STARTING school year 2009-2010, engineering, architecture, nursing and accounting will all be a five-year college course under a program that seeks to place the country’s educational system at par with global standards.
Commission on Higher Education chairman Emmanuel Angeles, concurrent vice chair of the Presidential Task Force on Education (PTFE) said the retooling of the said courses is part of the “New Philippine Education Highway” program submitted to President Arroyo last month.
Angeles said the move formalizes the prevailing situation where students enrolled in the said courses take almost five years to complete them.

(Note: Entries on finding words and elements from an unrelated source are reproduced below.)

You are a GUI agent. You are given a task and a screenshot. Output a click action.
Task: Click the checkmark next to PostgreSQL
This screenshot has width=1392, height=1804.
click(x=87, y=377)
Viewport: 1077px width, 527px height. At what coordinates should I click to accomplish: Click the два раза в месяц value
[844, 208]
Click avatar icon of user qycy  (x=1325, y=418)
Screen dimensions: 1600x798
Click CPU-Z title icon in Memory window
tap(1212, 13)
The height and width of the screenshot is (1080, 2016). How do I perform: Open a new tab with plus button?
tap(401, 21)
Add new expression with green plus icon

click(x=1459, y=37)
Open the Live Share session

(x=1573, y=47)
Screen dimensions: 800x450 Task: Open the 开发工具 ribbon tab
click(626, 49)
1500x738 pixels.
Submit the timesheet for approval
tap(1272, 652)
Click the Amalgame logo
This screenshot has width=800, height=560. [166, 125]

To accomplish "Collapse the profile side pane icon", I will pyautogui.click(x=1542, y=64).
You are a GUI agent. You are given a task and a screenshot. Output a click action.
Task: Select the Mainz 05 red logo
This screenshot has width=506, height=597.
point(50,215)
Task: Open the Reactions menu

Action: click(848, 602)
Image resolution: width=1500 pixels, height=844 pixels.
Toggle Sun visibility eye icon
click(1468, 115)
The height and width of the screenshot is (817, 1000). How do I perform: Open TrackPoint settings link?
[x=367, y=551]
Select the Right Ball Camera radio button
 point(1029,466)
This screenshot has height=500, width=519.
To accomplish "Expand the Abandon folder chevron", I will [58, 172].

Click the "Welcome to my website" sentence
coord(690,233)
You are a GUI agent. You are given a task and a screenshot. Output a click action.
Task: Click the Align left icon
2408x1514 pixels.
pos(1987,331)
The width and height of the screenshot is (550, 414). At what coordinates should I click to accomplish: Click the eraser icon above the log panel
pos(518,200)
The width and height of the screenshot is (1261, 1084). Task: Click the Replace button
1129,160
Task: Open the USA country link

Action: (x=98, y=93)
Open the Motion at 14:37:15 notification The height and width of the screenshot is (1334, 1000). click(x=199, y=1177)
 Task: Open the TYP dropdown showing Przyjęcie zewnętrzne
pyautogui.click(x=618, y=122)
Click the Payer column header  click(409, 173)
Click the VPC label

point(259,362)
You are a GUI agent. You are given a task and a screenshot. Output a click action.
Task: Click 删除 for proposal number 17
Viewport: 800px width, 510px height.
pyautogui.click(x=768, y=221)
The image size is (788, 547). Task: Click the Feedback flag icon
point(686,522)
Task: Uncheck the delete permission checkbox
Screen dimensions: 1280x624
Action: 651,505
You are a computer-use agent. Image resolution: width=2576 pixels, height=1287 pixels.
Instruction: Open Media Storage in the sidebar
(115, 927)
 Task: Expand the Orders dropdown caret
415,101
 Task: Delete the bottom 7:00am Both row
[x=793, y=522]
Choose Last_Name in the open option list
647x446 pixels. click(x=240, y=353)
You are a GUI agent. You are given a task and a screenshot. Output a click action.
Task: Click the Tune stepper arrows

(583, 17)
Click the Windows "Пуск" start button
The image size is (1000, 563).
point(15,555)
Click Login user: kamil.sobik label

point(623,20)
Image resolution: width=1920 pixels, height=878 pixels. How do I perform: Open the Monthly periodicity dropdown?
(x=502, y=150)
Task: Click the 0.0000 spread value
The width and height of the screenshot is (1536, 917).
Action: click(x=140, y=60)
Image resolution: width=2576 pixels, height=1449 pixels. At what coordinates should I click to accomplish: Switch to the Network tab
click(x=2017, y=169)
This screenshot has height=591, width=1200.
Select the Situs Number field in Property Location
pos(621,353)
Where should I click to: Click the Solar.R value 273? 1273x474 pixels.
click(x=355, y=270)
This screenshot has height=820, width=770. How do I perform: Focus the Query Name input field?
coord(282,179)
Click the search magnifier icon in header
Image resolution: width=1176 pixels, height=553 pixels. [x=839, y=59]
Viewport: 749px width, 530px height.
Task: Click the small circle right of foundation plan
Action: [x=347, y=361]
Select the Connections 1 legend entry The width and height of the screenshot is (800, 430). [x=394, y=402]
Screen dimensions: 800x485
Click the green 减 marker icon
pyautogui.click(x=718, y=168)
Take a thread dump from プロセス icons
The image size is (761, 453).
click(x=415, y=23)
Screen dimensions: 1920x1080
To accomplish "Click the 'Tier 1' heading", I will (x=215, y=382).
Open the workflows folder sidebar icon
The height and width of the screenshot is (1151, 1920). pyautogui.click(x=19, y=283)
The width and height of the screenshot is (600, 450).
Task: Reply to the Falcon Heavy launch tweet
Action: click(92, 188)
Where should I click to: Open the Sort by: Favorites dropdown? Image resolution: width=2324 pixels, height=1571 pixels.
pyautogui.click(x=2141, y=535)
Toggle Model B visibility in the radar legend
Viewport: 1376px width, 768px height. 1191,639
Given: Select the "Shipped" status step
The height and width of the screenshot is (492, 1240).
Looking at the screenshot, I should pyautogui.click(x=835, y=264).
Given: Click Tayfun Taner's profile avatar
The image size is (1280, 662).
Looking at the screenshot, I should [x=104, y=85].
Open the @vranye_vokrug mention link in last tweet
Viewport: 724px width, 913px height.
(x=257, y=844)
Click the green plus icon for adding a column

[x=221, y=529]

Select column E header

The revised curriculum will also allow the country to conform to international agreements like the Bologna and Washington Accords which set the standards for such courses.
Presidential Adviser for Education Mona Valisno earlier said five years would do more to improve the Filipino graduates’ competitiveness vis-a-vis their counterparts in the international labor market.
“Despite the competent and hardworking abilities of Filipino professionals, many are not able to land good jobs or the jobs their degree requires because their credentials are based on a 10-year basic education program, which is not recognized globally,” Valisno said.
Citing international reports, Valisno said only professionals from schools like the Asian Institute of Management, Ateneo, De La Salle and UP Diliman, Manila, and Los Banos are internationally recognized.
Angeles said the PTFE has also recommended the adoption of 10+2+3 formula in reforming the country’s education system which translates to 10 years in elementary and secondary school, two years for pre-university, and three years for a baccalaureate degree.
CHED said all five-year degree courses that require passing the Professional Regulation Commission’s licensure exams – accountancy, architecture, education, nursing, engineering, occupational therapy, physical therapy and pharmacy – will be covered by the 10+2+3 scheme.
Angeles claimed completing the course under the revised curriculum would be cheaper, contrary to belief that the additional one year would entail additional expenses, will give students more time to study, and make them globally competitive.
Under the current 10-year basic education setup, he said college graduates we consider professionals here are only rated as technicians when they work overseas. – Ashzel Hachero(Malaya)
What the heck!
We produced bright teachers and rsourceful nurses in the past for a four-year course only. And now, they wanted to add a year!
This is obvious, CHED Commissioners and other powers-that-be who owns nursing school wants to rake in more money.
I think GMA has a hand on this. CHED is under her office.